Christianity: Essence, History, and Future (Das Christentum) was published by R. Piper & Co. Verlag in 1994 (English translation by John Bowden published by Continuum in 1995), and at over 800 pages it is Küng’s most comprehensive treatment of his own religious tradition — a work that synthesizes decades of scholarship into a single magisterial narrative.
Küng identifies six paradigm shifts in Christian history: the early Jewish-Christian paradigm, the Hellenistic-ecumenical paradigm (the age of the great councils), the medieval-Roman paradigm (the papal monarchy), the Reformation paradigm, the Enlightenment-modern paradigm, and the emerging contemporary-ecumenical paradigm. Each represents a fundamental reorganization of Christianity’s self-understanding, its institutions, its theology, and its relationship to the surrounding culture.
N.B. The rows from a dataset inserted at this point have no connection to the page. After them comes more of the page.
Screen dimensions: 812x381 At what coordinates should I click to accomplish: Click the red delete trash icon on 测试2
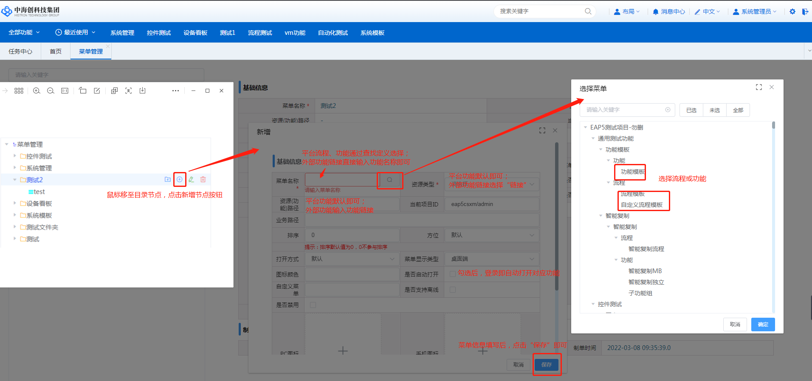[203, 180]
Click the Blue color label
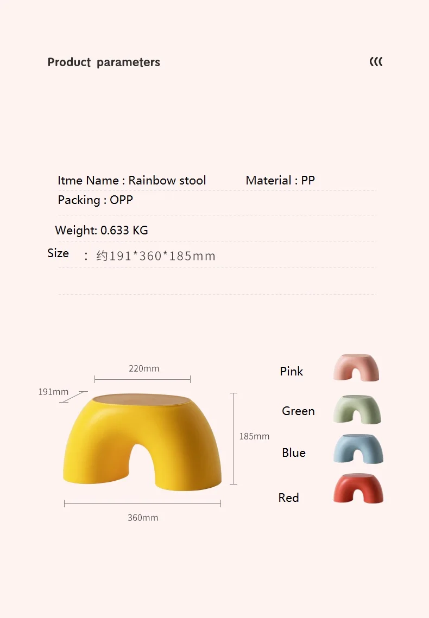 294,453
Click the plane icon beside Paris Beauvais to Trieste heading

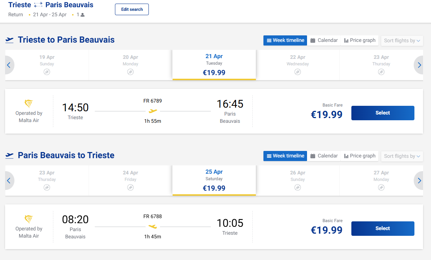pyautogui.click(x=10, y=156)
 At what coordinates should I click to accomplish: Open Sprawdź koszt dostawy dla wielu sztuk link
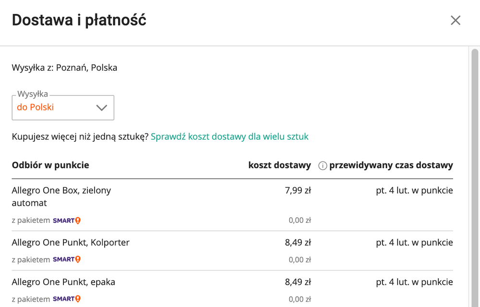coord(230,136)
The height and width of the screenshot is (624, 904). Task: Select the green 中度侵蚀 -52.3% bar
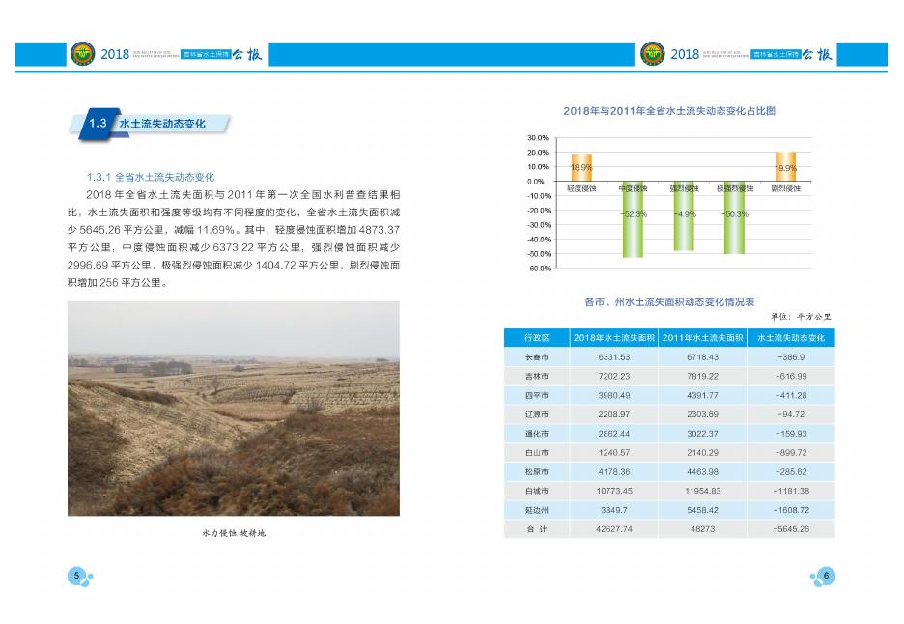tap(634, 219)
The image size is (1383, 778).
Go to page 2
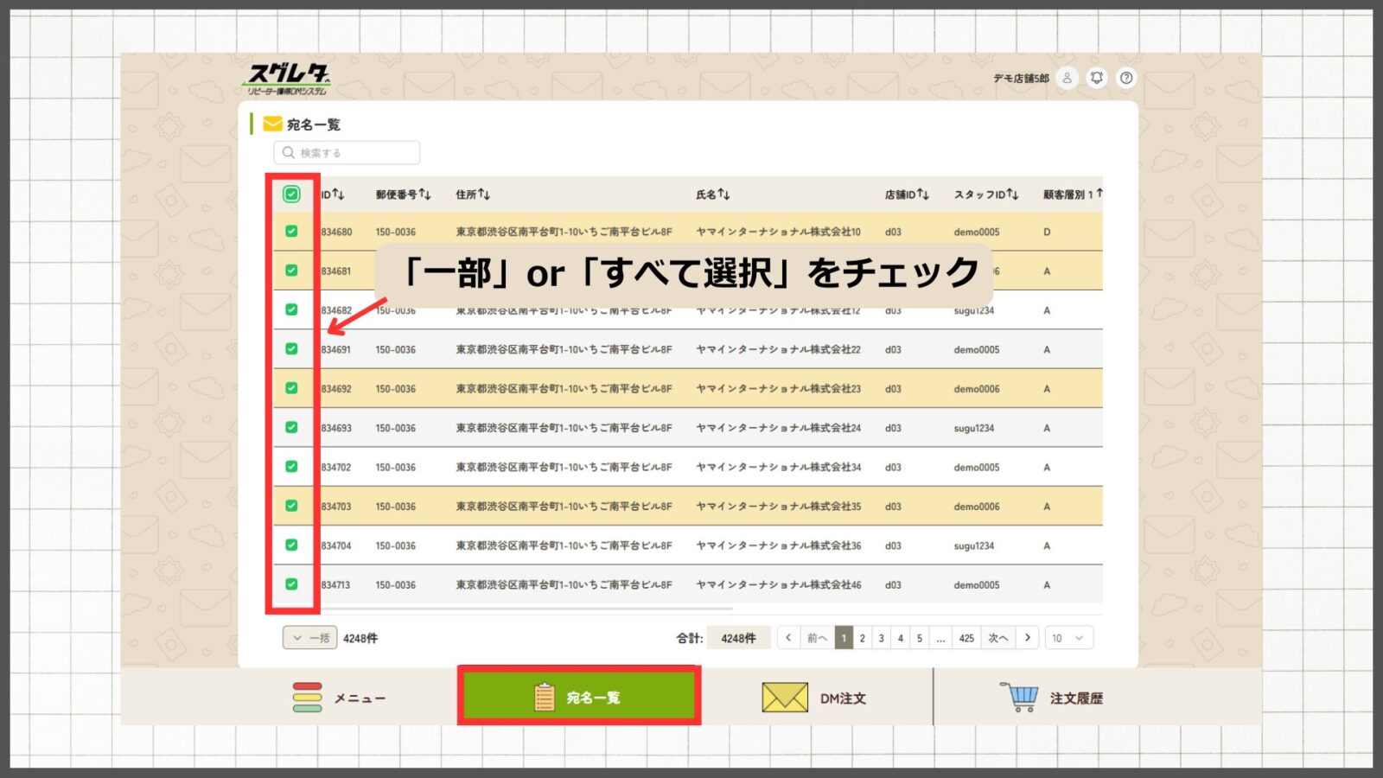click(x=862, y=638)
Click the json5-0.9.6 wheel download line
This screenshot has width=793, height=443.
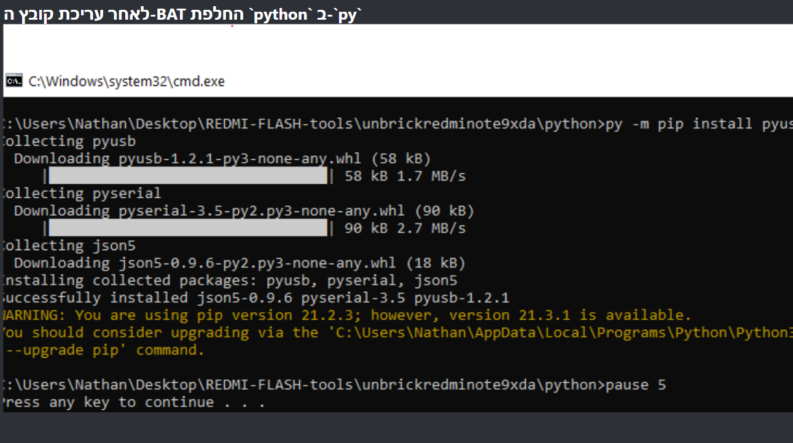[240, 263]
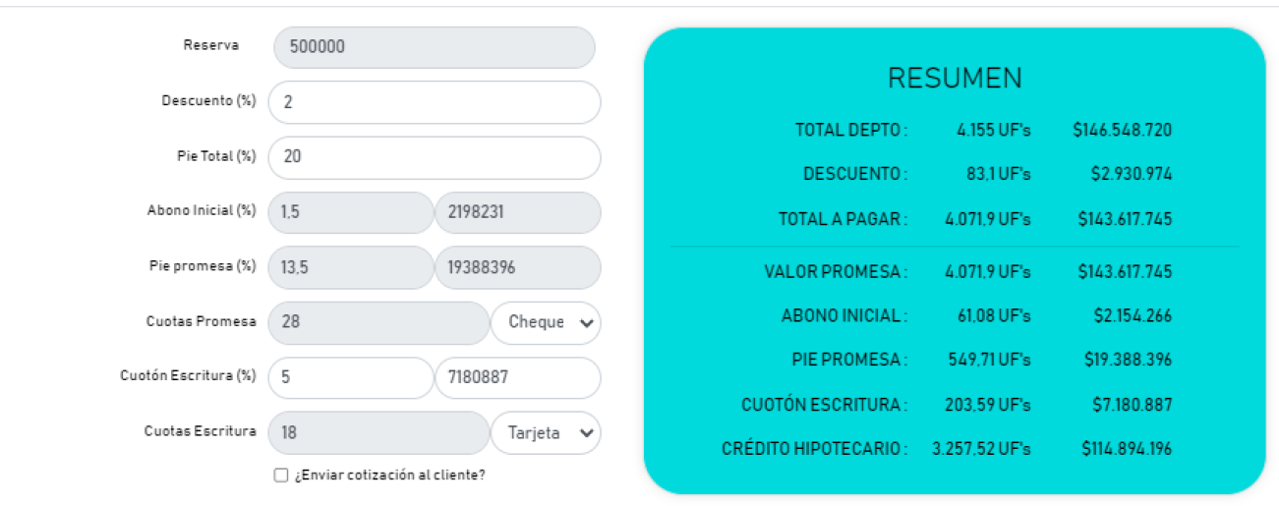The width and height of the screenshot is (1279, 506).
Task: Click the Abono Inicial amount field 2198231
Action: point(517,212)
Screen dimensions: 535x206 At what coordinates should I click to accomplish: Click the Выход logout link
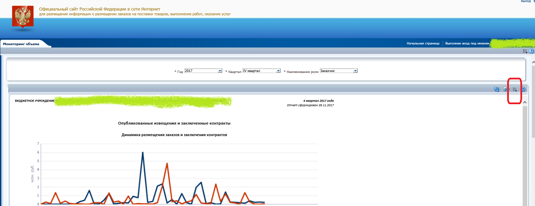click(525, 1)
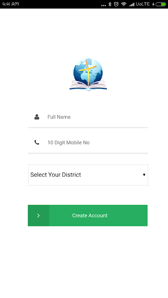
Task: Tap the three dots in status bar
Action: click(103, 6)
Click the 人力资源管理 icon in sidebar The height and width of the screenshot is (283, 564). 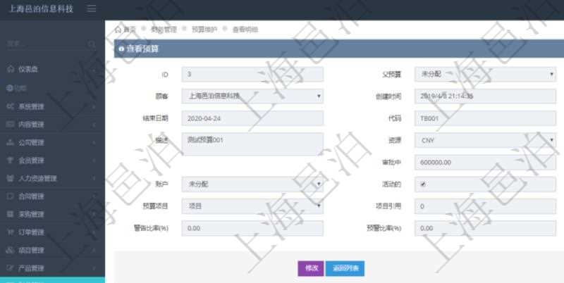[10, 178]
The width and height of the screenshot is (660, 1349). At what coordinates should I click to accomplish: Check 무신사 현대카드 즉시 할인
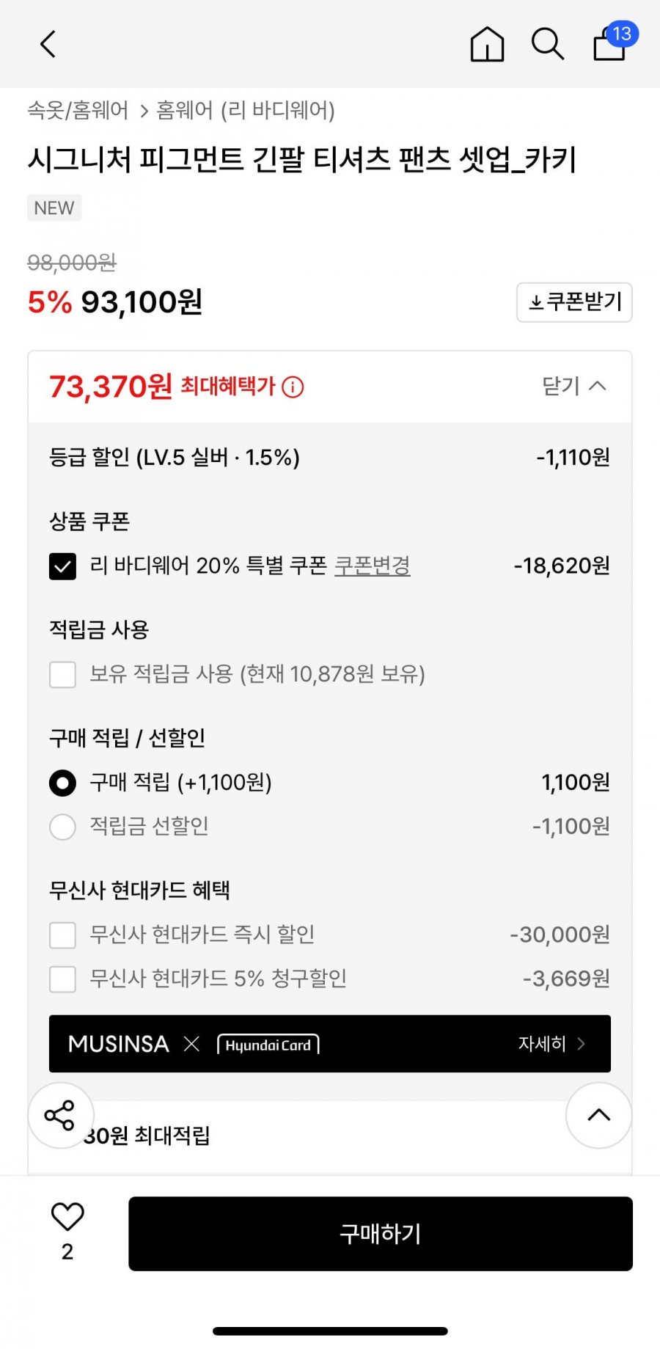pos(62,935)
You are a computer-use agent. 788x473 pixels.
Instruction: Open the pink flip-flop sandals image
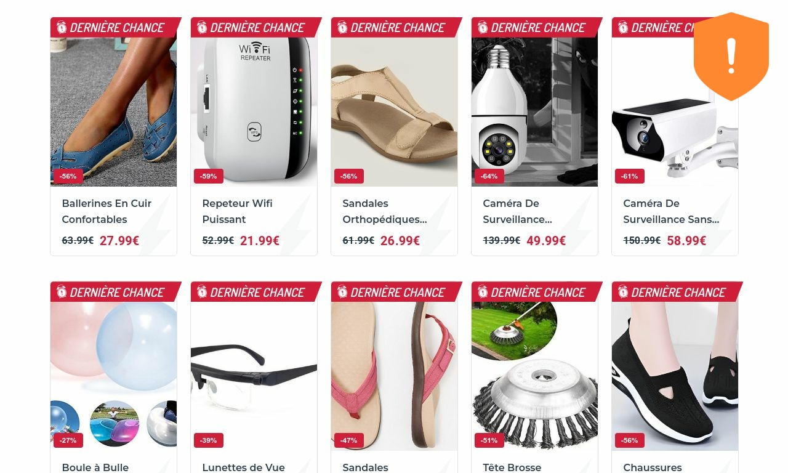pos(394,376)
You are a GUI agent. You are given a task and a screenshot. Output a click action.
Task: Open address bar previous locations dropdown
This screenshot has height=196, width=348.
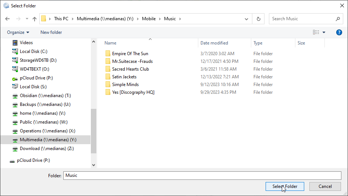(x=246, y=19)
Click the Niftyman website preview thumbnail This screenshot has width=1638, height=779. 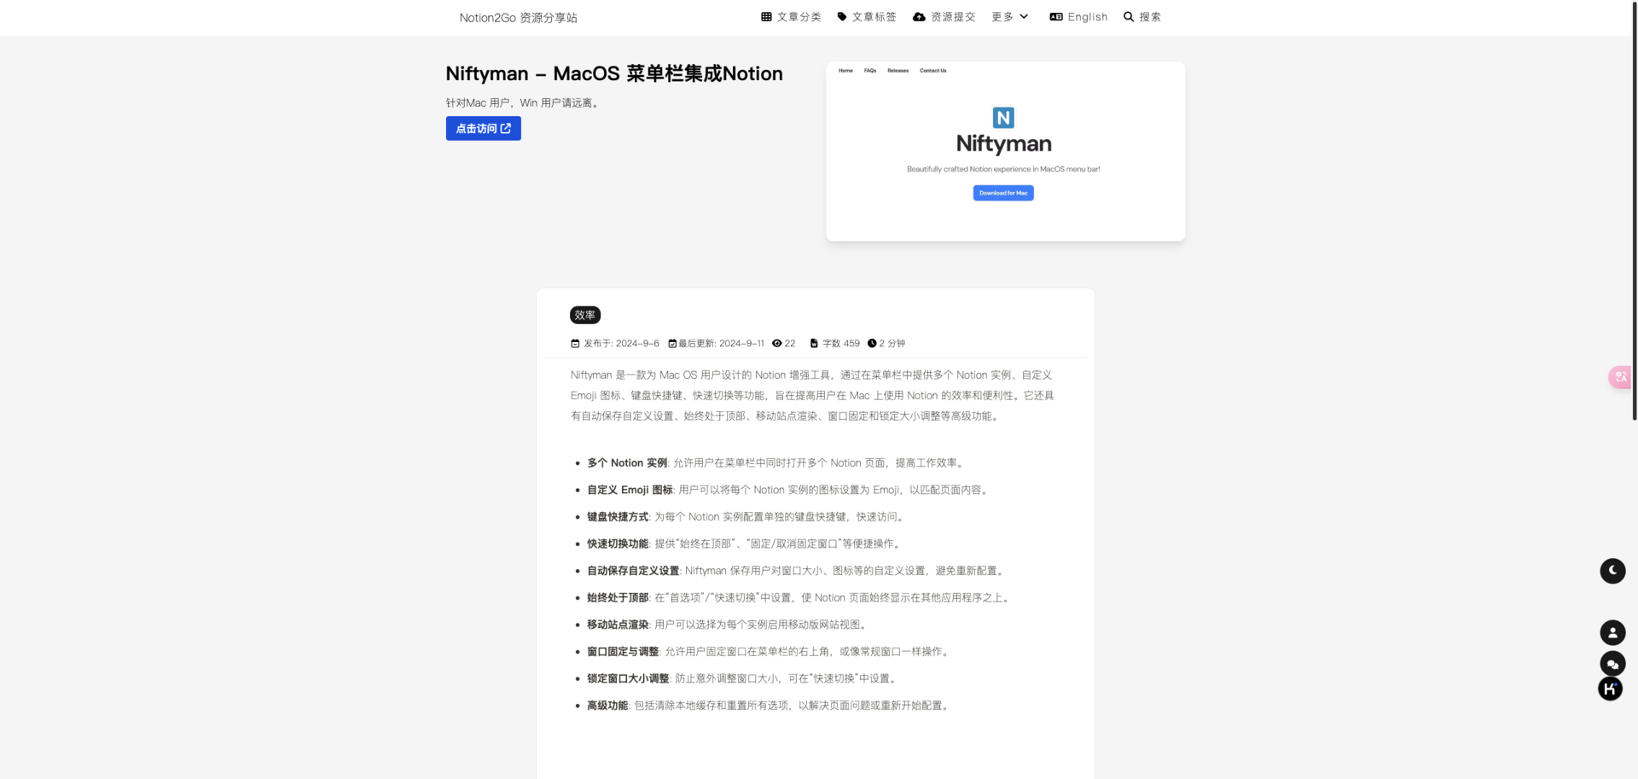tap(1005, 151)
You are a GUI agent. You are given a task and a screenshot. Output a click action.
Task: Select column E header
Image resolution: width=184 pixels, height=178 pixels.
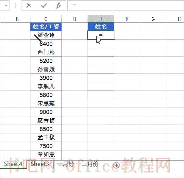101,19
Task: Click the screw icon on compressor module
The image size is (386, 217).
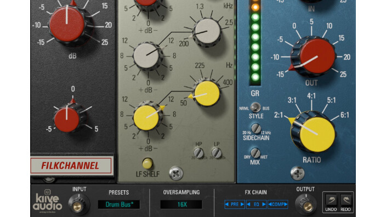Action: pyautogui.click(x=297, y=173)
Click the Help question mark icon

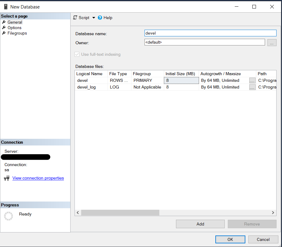tap(100, 18)
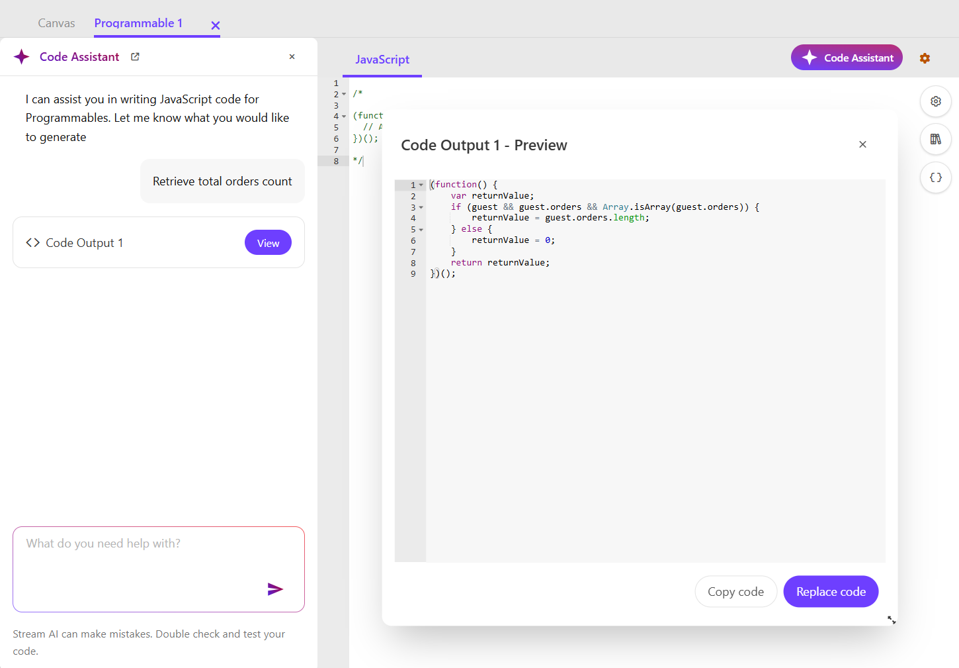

The book’s argument is that Christianity is now in the midst of its sixth paradigm shift — from the modern (Enlightenment-shaped) understanding to something new that has not yet fully emerged. This new paradigm, Küng argues, must be ecumenical (open to other Christians and other religions), critical (willing to examine its own history honestly), and prophetic (engaged with the social and political challenges of the contemporary world).
Collecting Christianity: Essence, History, and Future
First English edition (Continuum, New York, 1995): Cloth binding, dust jacket.